When specifying that mirror neurons are necessary but not sufficient, Ramachandran mentions what for me is the real (and perhaps most) relevant issue: "After all rhesus monkeys and apes have them [mirror neurons], yet they lack the cultural sophistication of humans". From this, it seems clear to me that if we want to understand the "great leap", the emergence of language, and of cultural sophistication, etc., we can't start by saying that "the solution" to these questions comes from the study of single neurons in the brains of monkeys. To me, this is analogus to what I call the base-ten-arithmetic-because-of-ten- fingers argument: We developed our usual arithmetical base ten system, because we have ten fingers. Well, rhesus monkeys and apes also have ten fingers, and as far as we can tell they haven't developed anything even close to an arithmetic digital system.

In fact, over tens of thousands of years, there have been literally millions of fellow members of our species Homo sapiens who, although having ten fingers, never operated with base-ten arithmetic (or with any sophisticated arithmetic at all!). So where mirror neurons are concerned, I would give no more relevance to them in explaining Ramachandran's questions over, say, the fully opposable thumb (and its neuromuscular complexity) of humans. Unlike mirror neurons, other primates don't have a fully opposable thumb. Moreover, there are a number of plausible accounts of how the uniqueness of the human thumb may have shaped the human brain, language, and culture. The scientific question then remains open: What allowed modern human primates, and not rhesus monkeys and apes, to achieve cultural sophistication? ... certainly not mirror neurons.

4) The survival value of language is not obvious.

As Jean-Louis Dessalles argues in his recent book Aux Origines du Langage, many scholars such as Steven Pinker, Philip Lieberman, Derek Bickerton, and others, assume that the survival value of language is "obvious". Ramachandran joins the list as he says "Unlike many other human traits such as humor, art, dancing or music the survival value of language is obvious ­ it helps us communicate our thoughts and intentions". But, is it really obvious? It is certainly easier to say that something is obvious when we don't know how to actually explain it. If it is so obvious, why then is it that thousands of other species didn't develop language? Why didn't even the common chimp or the bonobos make it, even though they differ only in about 1.6% of their DNA from us?

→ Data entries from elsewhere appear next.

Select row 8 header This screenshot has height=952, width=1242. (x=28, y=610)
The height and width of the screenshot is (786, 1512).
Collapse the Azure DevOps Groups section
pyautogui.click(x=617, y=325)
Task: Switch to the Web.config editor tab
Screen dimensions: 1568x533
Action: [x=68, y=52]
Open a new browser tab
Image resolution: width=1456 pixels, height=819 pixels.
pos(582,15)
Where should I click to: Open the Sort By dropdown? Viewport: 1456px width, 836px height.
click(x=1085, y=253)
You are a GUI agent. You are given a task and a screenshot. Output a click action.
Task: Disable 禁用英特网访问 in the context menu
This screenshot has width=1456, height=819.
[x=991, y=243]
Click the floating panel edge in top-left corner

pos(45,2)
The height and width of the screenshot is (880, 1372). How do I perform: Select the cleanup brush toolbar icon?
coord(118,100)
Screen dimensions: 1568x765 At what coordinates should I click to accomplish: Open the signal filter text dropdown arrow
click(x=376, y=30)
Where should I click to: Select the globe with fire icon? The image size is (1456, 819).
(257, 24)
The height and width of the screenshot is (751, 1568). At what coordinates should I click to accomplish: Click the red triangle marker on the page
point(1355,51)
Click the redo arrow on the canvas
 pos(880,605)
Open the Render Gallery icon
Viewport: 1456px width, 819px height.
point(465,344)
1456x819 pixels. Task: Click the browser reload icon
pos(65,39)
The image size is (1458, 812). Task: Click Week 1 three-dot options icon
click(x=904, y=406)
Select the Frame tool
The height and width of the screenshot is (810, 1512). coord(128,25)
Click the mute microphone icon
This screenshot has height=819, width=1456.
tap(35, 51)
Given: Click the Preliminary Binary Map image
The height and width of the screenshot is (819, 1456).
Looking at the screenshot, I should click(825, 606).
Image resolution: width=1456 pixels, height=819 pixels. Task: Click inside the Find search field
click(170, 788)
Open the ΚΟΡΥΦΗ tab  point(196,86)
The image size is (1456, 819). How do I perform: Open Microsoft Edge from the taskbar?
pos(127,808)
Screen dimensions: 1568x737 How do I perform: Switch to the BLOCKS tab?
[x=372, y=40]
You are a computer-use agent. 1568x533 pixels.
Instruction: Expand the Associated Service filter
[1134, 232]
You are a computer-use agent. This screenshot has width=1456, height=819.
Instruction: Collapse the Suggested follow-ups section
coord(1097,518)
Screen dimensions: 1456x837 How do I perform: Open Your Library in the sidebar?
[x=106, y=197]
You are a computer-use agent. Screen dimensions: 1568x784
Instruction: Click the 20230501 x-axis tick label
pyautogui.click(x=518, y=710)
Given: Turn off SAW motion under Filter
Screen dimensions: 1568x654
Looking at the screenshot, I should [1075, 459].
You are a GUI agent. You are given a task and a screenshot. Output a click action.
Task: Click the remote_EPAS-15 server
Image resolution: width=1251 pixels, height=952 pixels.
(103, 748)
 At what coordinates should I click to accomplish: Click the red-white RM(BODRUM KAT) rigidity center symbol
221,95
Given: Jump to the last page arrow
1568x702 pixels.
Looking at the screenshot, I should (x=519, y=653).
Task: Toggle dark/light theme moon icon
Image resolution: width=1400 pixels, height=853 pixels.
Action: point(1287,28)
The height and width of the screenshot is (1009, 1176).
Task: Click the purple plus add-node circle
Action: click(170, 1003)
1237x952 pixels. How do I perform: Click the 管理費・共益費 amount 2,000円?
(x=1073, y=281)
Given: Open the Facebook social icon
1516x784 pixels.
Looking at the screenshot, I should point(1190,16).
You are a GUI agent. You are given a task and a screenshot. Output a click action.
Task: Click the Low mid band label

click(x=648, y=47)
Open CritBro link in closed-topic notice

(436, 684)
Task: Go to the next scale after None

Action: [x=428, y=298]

From an anthropocentric view in which we see our species as the ultimate achievement of evolution, other species look somewhat "incomplete". Language then is seen as an essential feature of being complete, or at least more "advanced". When seen from this perspective the advantages of having language seem obvious. But telling the story from the perspective of what we know now, in which events are seen as inevitably leading to our present state, is completely misleading. By assuming that the survival value of language is obvious we hide the real scientific problem of the evolution of language (for an interesting discussion see Dessalles). In fact, today there is no scientific theory capable of satisfactorily explaining the mysterious problem of the evolution of language.

In short, the discovery of mirror neurons is certainly an extraordinary achievement, (as was the discovery of DNA). It may even be the case that it is indeed an important unreported scientific story, ... but I am afraid its importance is not supported by Ramachandran's speculations on their key role in human evolution.